■ **TASK PROMPT**: Lines before the one containing "Instruction: Click the" are left out; return that line and every line after it exactly, through the end of the data below.

Content starts

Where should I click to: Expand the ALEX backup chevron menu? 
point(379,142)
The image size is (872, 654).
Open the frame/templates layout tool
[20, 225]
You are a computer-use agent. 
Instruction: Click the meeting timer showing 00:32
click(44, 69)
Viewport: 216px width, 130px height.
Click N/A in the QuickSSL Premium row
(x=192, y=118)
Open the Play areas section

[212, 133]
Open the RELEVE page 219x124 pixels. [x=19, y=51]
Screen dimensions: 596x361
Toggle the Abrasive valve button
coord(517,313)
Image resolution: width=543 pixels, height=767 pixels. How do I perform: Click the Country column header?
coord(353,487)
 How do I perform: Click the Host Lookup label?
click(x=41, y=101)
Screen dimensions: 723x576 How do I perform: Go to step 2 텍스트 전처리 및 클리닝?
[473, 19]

Content ends

■ **RESPONSE BELOW**:
Instruction: Click the meeting timer showing 00:32
click(44, 69)
Viewport: 216px width, 130px height.
Click N/A in the QuickSSL Premium row
(x=192, y=118)
Open the Play areas section

[212, 133]
Open the RELEVE page 219x124 pixels. [x=19, y=51]
Screen dimensions: 596x361
Toggle the Abrasive valve button
coord(517,313)
Image resolution: width=543 pixels, height=767 pixels. How do I perform: Click the Country column header?
coord(353,487)
 How do I perform: Click the Host Lookup label?
click(x=41, y=101)
Screen dimensions: 723x576 How do I perform: Go to step 2 텍스트 전처리 및 클리닝?
[473, 19]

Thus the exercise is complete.